Is acute severe pancreatitis serious?
Acute severe pancreatitis is a very serious disease in clinical practice, with a high mortality rate, often requiring comprehensive treatment in the ICU. Acute severe pancreatitis is a disease caused by multiple etiologies that results in localized inflammation, necrosis, and infection of the pancreas, accompanied by a systemic inflammatory response and persistent organ failure. It is divided into three phases.

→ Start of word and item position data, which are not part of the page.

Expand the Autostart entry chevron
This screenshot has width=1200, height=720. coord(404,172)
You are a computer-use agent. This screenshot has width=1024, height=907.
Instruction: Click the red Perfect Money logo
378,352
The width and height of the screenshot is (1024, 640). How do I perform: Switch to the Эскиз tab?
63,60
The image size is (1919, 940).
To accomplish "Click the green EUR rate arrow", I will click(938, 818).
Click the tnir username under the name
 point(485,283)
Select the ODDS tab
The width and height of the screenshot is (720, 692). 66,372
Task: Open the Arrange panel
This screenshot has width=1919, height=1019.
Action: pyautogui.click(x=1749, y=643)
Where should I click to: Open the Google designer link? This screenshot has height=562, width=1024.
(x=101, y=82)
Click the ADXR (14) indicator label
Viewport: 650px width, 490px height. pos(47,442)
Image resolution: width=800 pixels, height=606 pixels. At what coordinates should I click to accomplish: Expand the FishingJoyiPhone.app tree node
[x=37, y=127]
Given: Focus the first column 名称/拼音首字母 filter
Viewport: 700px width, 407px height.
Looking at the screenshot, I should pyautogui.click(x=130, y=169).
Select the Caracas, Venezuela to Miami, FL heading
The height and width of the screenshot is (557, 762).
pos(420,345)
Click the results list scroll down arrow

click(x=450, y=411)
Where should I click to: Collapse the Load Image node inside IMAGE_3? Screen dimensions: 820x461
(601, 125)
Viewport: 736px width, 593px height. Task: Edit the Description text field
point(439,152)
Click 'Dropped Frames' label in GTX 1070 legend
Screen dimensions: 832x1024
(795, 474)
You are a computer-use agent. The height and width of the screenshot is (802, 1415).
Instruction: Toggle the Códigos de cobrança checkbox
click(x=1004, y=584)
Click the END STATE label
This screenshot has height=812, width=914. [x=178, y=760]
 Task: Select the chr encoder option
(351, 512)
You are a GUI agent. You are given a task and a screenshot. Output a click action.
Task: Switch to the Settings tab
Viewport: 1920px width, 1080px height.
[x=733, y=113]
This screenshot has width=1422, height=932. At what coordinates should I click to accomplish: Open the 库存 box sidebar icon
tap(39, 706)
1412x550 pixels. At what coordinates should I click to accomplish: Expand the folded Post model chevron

The first phase is the acute response phase, occurring from onset to about two weeks, characterized by systemic inflammatory response; the second phase is the systemic infection phase, occurring from two weeks to about two months, characterized by necrosis and infection of the pancreas or peripancreatic tissues; the third phase is the residual infection phase, occurring two to three months later, with clinical manifestations primarily of systemic malnutrition and persistent fistulas, accompanied by gastrointestinal fistulas.